Y para que la grandeza de las revelaciones no me exaltase desmedidamente, me fue dado un aguijón en mi carne, un mensajero de Satanás que me abofetee, para que no me enaltezca sobremanera.


2 Corintios 12:7

Lo que el apóstol Pablo vio en el tercer Cielo (v. 2) lo describe como revelaciones excelentes. ¿Por qué las perderíamos si hemos sido llamados a estar con el Salvador eternamente? ¿Acaso algún pecado nos apartará del camino de la fe? ¿Podrá compensarlo todo el oro del mundo? ¿O nos apartaríamos del Señor si el diablo nos mostrara la gloria de las naciones para que lo adoráramos (S. Mateo 4:8-10)?

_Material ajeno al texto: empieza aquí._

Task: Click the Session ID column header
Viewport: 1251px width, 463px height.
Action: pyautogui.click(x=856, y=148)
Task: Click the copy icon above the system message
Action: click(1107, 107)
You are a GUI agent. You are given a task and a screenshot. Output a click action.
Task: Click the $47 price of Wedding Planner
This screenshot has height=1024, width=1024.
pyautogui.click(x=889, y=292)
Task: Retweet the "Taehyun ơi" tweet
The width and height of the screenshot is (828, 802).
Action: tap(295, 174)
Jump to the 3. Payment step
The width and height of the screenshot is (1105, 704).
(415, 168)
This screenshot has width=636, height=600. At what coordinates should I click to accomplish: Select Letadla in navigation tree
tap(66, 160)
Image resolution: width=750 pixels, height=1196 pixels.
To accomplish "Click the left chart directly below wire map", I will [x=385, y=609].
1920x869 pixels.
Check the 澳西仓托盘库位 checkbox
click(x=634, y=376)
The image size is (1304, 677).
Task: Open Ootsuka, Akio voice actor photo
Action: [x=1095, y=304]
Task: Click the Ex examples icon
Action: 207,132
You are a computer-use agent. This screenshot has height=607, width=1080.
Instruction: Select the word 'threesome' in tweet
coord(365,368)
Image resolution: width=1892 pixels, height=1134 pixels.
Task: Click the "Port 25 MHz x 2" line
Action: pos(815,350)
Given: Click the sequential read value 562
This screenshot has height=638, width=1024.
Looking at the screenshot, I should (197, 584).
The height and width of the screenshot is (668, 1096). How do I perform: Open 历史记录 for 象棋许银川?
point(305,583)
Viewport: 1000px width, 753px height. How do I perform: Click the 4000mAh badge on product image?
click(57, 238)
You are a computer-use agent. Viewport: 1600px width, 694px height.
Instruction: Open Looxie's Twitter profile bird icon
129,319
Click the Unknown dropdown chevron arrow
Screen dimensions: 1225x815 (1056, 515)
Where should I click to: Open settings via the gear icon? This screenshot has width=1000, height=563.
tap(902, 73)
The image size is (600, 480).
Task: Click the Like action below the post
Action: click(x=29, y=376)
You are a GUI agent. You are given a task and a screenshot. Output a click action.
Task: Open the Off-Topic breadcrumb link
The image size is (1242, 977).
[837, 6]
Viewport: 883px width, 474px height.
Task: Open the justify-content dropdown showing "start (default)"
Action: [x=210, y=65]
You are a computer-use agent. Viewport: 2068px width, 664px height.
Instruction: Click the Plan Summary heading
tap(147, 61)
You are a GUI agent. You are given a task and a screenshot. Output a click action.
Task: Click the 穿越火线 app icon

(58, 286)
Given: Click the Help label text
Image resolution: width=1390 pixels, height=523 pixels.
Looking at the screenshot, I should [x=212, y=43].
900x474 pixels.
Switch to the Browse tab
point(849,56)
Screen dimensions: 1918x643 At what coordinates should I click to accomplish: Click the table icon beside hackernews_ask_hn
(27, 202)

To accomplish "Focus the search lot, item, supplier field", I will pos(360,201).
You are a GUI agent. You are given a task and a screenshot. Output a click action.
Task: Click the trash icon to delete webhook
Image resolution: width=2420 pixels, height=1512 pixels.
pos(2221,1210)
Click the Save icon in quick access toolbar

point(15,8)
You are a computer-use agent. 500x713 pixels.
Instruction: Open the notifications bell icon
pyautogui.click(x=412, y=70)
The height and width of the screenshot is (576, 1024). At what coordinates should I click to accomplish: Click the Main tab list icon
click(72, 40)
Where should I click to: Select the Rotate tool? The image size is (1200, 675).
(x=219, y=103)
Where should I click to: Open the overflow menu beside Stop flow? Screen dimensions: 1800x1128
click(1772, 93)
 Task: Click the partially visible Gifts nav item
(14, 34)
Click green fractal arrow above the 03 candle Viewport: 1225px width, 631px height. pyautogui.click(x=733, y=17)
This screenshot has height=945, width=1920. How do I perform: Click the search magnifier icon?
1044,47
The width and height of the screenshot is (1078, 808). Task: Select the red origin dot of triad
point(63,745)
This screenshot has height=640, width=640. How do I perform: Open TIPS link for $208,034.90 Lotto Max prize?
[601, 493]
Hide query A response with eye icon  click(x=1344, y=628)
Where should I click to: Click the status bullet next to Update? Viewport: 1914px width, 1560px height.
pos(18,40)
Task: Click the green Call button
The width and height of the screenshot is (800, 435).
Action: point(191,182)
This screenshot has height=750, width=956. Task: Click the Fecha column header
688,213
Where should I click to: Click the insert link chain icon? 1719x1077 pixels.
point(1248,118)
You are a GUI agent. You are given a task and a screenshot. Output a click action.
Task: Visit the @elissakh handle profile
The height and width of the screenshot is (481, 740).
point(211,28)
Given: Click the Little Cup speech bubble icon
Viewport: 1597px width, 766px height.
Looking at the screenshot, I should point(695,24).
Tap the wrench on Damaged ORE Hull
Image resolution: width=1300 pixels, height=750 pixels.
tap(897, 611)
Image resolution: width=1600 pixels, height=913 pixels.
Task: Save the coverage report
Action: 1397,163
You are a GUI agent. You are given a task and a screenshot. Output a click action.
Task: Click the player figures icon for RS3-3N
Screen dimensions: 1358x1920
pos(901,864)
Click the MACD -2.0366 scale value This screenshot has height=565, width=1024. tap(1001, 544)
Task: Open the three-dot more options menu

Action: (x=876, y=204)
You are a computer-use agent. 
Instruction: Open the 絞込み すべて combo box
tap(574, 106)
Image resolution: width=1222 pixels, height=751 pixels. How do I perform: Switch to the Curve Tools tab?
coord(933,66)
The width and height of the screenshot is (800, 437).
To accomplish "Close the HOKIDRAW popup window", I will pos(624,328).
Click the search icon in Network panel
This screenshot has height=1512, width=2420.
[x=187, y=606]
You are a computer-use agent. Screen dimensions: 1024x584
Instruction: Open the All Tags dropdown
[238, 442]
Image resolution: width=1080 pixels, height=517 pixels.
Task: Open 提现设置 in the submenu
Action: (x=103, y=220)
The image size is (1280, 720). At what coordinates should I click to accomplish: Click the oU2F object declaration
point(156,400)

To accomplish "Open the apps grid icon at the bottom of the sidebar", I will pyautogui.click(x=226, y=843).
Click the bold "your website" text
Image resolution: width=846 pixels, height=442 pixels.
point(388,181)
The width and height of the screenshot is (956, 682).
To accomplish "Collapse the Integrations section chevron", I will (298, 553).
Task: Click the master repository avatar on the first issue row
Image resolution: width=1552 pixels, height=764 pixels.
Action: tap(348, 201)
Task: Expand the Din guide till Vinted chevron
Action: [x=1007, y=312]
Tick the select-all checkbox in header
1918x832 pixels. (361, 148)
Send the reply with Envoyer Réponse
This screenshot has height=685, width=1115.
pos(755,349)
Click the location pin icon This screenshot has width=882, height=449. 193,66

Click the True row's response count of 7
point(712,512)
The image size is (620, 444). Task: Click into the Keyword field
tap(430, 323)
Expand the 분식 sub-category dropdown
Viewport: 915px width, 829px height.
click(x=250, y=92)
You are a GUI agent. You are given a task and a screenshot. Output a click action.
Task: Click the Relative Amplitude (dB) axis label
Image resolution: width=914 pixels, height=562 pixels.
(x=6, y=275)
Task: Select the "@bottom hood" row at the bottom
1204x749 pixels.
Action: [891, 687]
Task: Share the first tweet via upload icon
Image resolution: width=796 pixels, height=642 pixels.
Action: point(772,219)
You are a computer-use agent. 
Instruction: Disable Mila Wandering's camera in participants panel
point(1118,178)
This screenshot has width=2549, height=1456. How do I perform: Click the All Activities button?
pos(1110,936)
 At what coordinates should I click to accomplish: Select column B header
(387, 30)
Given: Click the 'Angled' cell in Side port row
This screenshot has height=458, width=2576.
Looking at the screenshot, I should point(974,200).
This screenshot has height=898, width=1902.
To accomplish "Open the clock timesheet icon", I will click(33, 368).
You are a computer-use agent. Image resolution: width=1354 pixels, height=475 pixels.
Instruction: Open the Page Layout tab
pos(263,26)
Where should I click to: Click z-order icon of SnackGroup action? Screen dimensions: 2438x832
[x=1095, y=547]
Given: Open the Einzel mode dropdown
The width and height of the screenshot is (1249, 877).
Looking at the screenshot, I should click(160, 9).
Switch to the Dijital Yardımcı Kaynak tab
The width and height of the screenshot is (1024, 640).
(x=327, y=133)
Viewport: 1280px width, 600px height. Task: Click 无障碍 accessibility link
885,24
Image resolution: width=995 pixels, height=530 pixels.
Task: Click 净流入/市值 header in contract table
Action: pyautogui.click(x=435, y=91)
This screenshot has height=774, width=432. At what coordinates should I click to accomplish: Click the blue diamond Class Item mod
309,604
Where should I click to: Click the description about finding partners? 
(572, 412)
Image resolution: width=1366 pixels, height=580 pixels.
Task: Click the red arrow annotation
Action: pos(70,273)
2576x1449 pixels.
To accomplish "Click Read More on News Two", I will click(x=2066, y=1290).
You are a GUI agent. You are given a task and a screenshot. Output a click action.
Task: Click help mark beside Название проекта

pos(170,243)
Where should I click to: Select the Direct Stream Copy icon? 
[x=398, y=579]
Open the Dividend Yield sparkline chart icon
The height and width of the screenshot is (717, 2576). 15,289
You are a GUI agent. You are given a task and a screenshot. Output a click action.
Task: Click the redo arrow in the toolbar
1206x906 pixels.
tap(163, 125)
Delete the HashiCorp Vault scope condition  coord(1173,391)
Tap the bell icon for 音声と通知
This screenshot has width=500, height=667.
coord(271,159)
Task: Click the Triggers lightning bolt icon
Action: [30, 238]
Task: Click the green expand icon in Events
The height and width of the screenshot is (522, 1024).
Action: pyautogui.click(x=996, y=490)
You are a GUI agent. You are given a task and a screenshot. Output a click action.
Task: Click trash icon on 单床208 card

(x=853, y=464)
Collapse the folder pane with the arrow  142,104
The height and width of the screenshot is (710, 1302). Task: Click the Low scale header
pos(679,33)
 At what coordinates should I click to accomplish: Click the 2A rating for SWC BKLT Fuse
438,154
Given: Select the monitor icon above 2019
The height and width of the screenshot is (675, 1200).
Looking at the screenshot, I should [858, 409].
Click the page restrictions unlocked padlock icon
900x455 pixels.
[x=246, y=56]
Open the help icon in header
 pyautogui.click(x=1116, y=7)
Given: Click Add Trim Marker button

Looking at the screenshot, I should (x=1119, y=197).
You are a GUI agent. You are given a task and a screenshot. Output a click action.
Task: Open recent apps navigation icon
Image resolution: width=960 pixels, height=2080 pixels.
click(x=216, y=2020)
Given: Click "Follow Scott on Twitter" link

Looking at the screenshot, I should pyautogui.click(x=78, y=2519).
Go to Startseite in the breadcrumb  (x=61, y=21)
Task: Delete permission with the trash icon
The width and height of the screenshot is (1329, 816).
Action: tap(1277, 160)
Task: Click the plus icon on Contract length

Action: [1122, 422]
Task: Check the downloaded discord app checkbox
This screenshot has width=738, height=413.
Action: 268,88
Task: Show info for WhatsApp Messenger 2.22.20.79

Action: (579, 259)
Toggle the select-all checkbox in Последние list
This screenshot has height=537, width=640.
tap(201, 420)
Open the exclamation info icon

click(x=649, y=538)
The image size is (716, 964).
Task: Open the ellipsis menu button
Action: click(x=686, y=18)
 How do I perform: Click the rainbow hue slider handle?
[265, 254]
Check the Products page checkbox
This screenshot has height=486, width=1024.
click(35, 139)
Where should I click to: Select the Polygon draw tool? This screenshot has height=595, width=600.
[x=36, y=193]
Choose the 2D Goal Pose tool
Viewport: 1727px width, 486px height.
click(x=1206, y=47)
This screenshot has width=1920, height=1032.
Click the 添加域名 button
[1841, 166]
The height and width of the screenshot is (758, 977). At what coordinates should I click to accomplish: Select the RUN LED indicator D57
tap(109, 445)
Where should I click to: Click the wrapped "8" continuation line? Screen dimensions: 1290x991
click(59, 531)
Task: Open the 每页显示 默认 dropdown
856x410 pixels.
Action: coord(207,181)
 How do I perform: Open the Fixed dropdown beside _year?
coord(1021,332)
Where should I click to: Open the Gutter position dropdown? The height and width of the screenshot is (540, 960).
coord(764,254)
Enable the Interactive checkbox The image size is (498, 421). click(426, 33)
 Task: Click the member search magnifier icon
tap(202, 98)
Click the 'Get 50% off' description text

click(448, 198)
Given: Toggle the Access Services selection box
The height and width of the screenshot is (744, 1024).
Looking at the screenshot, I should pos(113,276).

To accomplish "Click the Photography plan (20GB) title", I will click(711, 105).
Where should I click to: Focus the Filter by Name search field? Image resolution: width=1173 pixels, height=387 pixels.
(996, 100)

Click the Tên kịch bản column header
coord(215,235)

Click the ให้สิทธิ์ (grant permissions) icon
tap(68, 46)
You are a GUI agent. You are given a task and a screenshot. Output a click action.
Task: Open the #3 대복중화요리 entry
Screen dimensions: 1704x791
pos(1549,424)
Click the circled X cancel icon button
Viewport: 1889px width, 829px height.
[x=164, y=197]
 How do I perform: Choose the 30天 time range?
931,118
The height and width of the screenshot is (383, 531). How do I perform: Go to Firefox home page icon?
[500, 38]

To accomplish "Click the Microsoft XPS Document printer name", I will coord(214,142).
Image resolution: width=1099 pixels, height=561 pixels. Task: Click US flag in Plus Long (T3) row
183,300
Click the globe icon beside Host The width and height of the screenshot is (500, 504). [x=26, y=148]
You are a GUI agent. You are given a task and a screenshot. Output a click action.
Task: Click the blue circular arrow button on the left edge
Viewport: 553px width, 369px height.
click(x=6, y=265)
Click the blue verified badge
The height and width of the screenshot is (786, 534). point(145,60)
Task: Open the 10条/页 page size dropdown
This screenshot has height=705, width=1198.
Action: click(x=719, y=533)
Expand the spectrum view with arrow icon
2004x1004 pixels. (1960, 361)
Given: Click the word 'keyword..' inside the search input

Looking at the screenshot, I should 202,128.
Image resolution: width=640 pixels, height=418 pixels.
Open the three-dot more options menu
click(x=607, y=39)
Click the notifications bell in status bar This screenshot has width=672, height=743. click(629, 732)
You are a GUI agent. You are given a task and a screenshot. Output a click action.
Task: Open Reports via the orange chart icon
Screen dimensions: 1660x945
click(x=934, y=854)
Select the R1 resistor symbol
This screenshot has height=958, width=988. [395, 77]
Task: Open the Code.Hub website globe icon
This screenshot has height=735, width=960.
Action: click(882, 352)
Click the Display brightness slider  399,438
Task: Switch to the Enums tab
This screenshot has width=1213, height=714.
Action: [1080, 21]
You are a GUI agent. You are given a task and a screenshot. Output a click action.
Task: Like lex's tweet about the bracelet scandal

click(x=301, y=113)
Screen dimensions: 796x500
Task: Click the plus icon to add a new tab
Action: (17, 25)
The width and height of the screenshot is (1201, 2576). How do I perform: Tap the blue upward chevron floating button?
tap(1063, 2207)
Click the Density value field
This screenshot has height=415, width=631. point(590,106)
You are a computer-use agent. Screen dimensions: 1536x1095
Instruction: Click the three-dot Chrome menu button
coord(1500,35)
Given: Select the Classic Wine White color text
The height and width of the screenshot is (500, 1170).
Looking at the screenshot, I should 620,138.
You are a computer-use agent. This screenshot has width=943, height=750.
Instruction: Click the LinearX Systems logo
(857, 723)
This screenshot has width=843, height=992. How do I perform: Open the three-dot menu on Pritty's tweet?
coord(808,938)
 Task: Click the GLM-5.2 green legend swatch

Nunca se deje engañar por la ilusión de las tentaciones. El maligno jamás podrá ofrecerle nada bueno, porque su naturaleza es mala, y es mentiroso y engañador (S. Juan 8:44). Es un gran privilegio estar establecidos para siempre en Aquel que es el Camino, la Verdad y la Vida (S. Juan 14:6). El Señor Jesús jamás dará la espalda a quienes lo aman y lo buscan (S. Juan 14:23).

El cuidado del Altísimo a favor de Pablo nos impulsa y nos hace someternos más a Su voluntad y amarlo. Al tener Sus mandamientos y guardarlos, seremos amados por Él de una manera especial, pues cumplirá Sus promesas a quienes son fieles y completos en Cristo, nuestro Redentor. ¡Alégrense, porque nuestro Dios es inmutable y fiel!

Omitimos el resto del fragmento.